## [RECORDS FOR THIS TASK]
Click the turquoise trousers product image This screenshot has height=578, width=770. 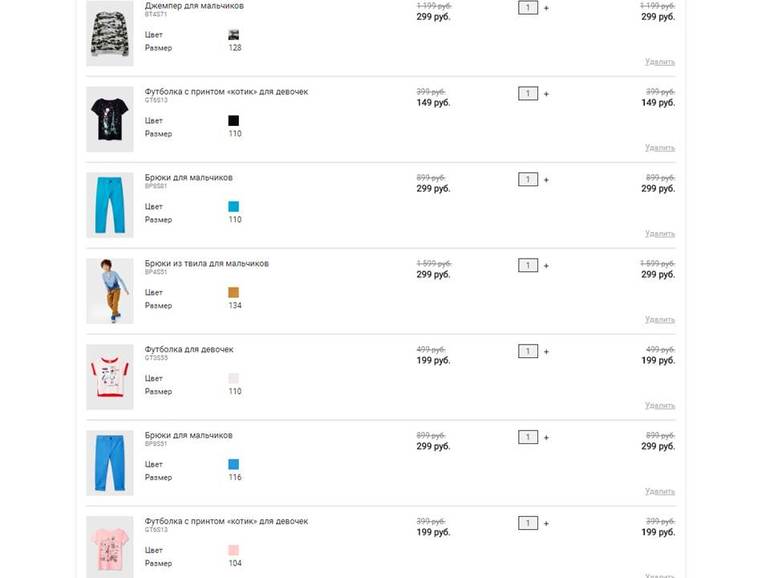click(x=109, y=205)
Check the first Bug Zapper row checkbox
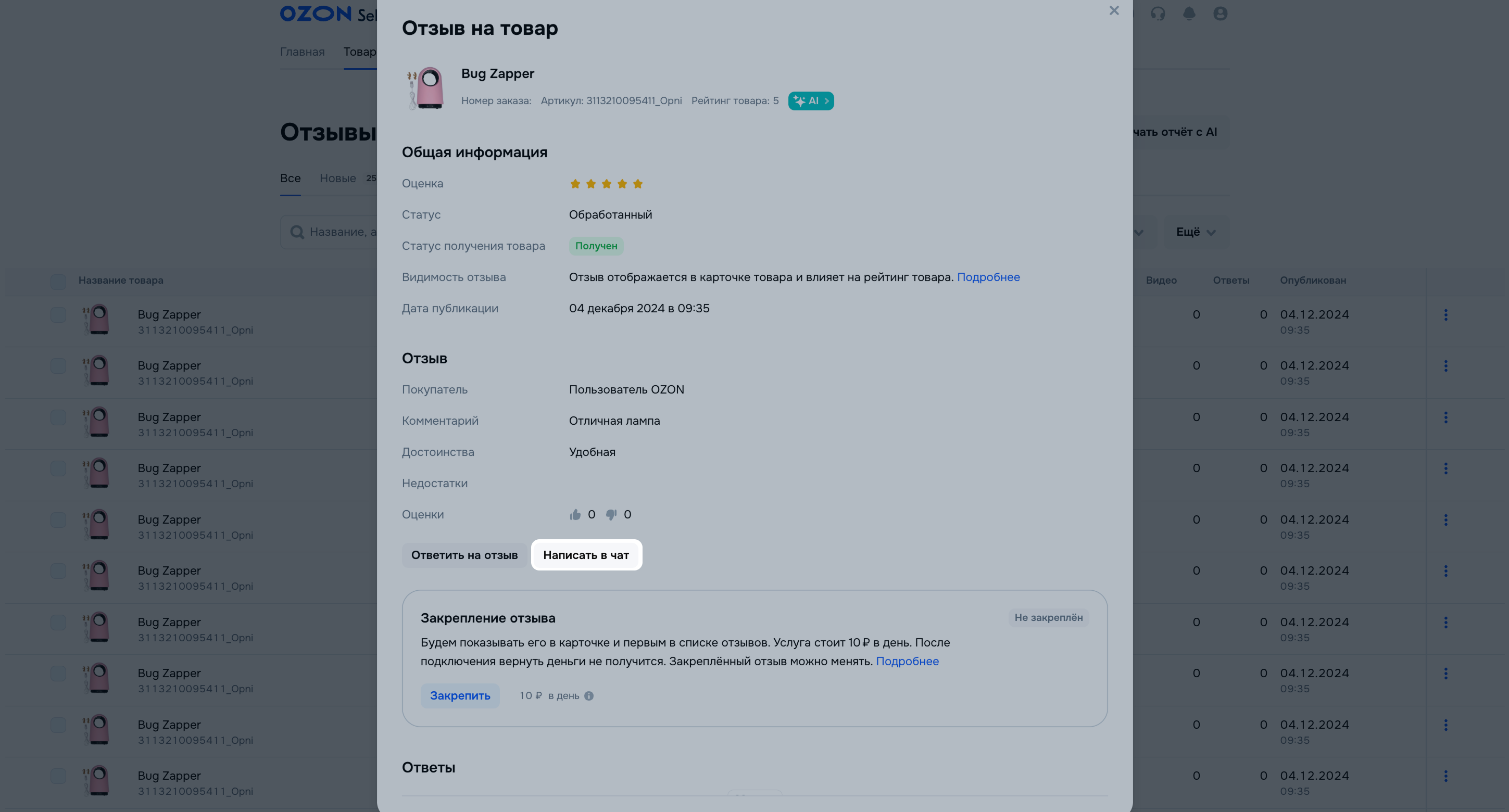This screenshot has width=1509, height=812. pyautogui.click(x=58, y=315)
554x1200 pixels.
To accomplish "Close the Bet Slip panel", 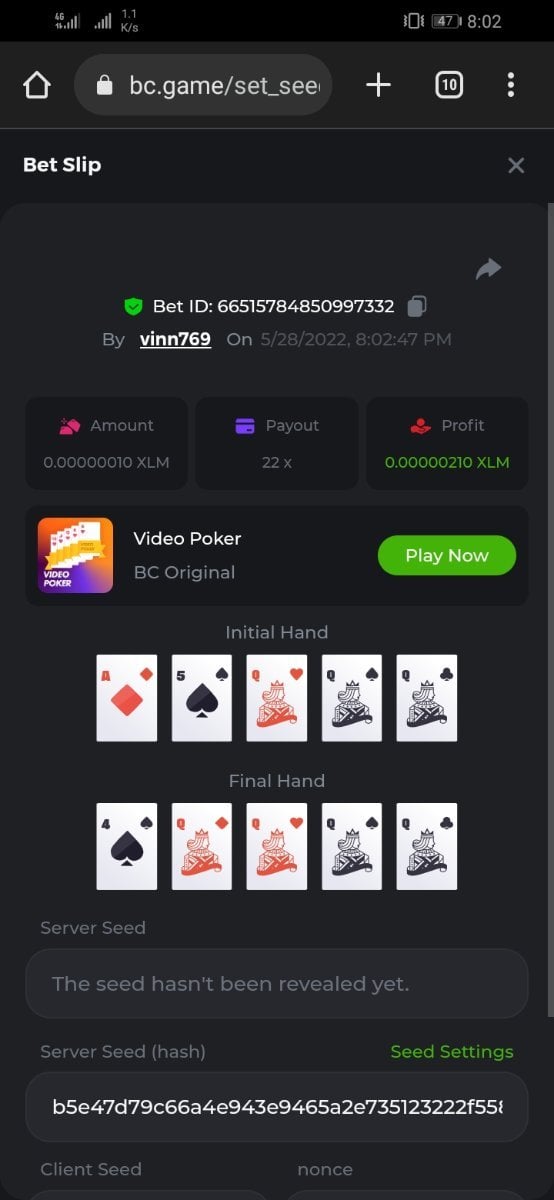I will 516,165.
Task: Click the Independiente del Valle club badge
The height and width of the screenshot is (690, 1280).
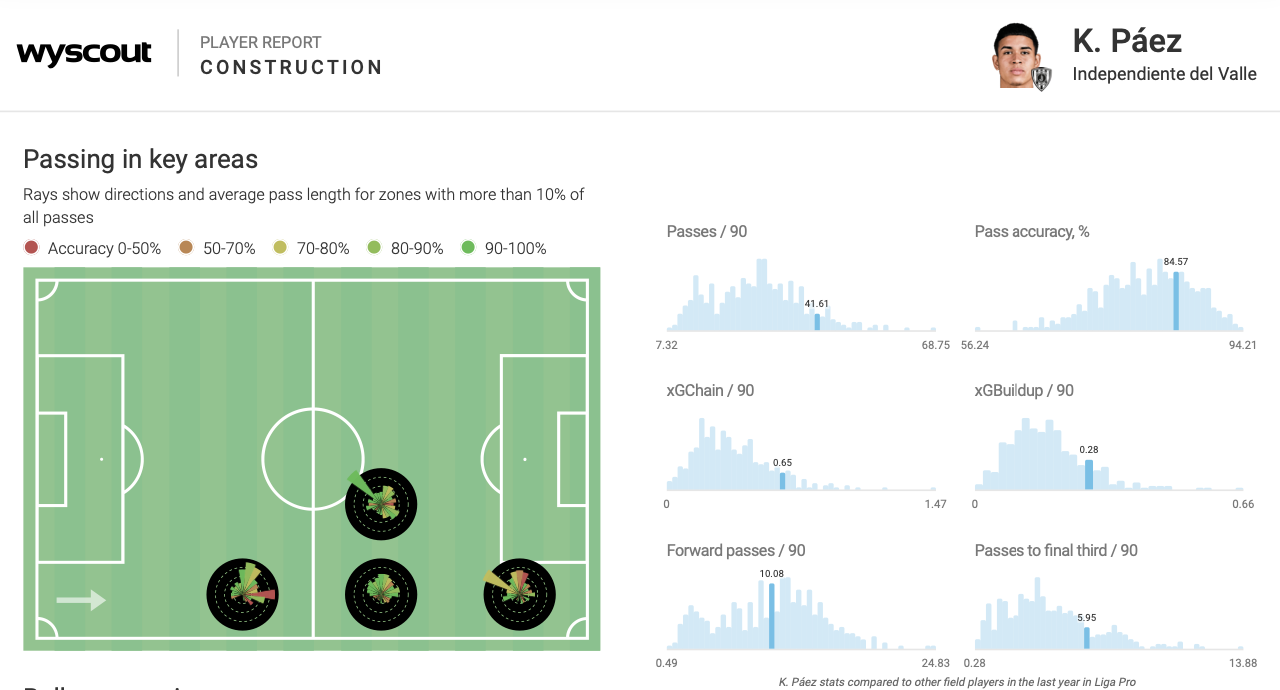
--
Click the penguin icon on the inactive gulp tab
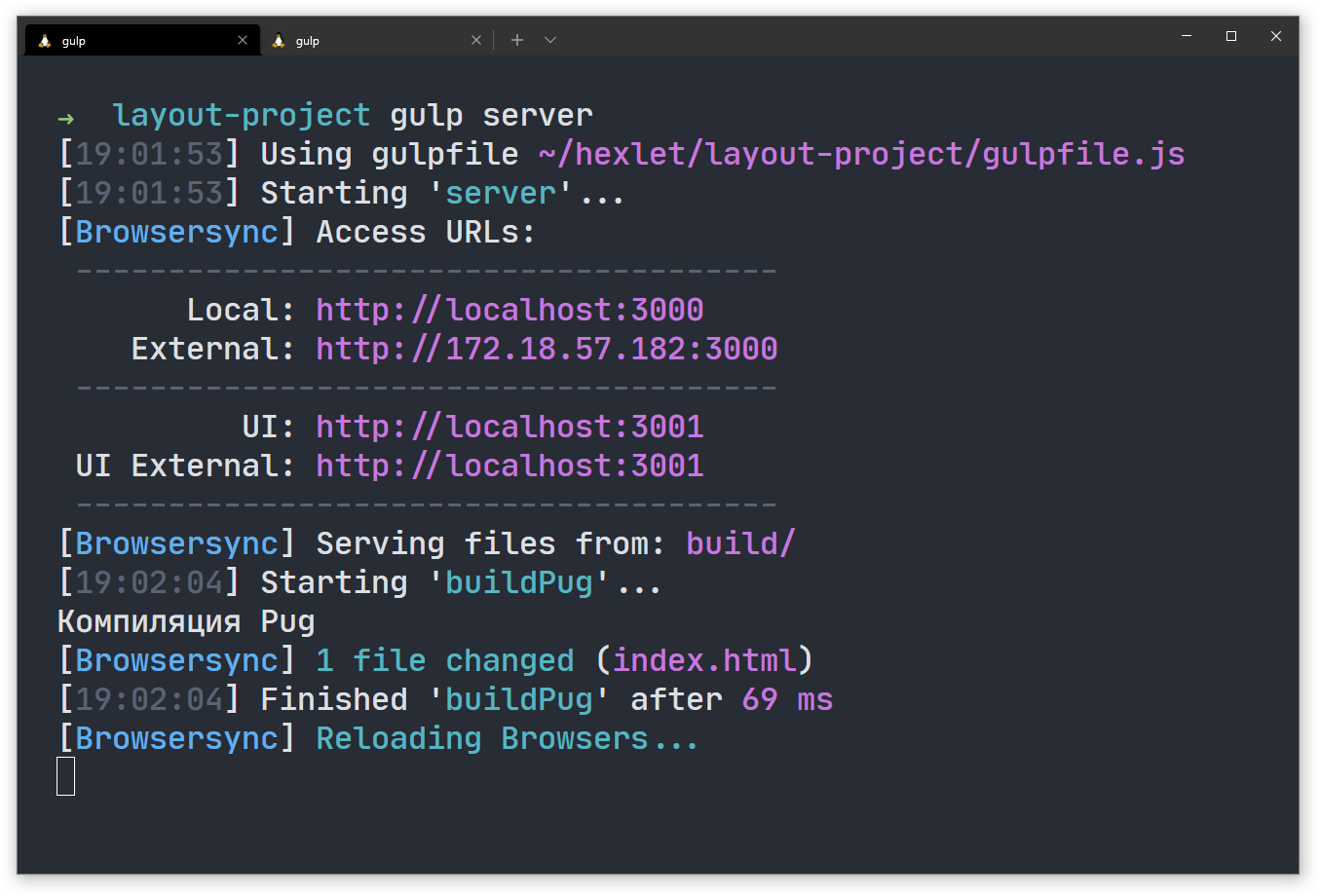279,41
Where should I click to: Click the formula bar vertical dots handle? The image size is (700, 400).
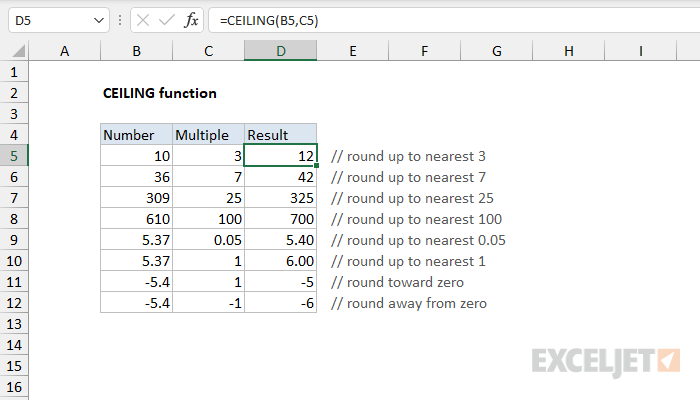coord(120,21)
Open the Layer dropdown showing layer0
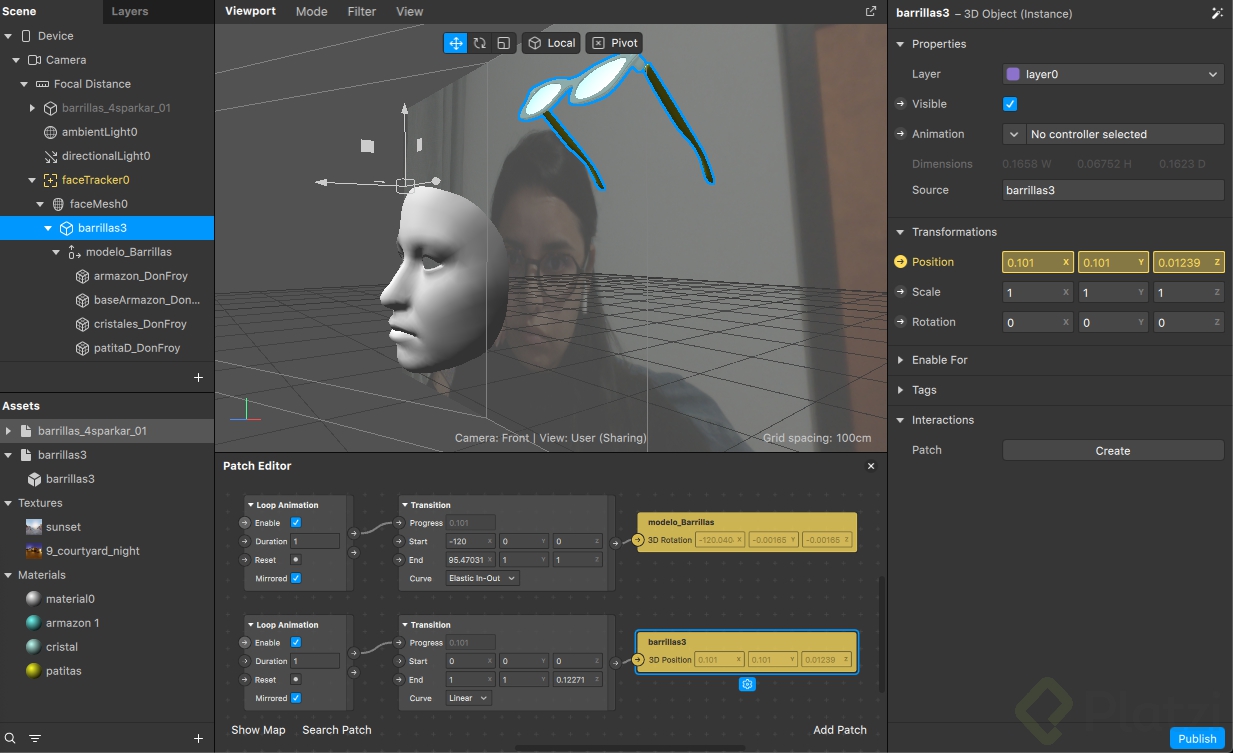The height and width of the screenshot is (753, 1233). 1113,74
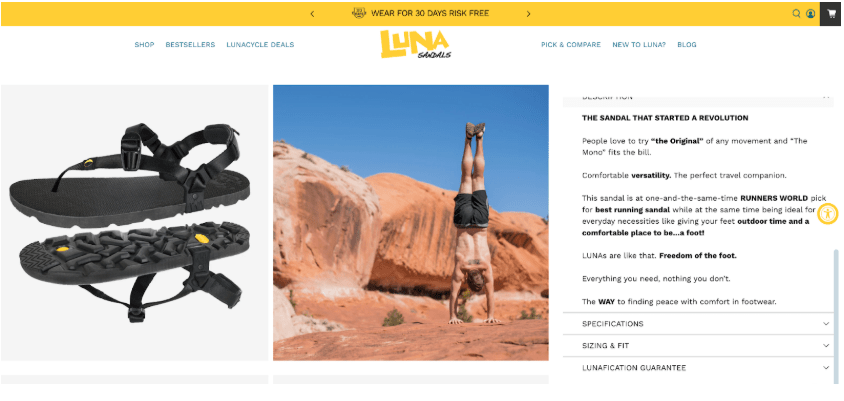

## [ASSIGNMENT]
Wherever the line holding "Task: Click the" falls in the entries above, copy exactly from it through the line holding "The height and width of the screenshot is (690, 1280).", inclusive, and add nothing.

## [COMPLETED EXERCISE]
Task: Click the Independiente del Valle club badge
The height and width of the screenshot is (690, 1280).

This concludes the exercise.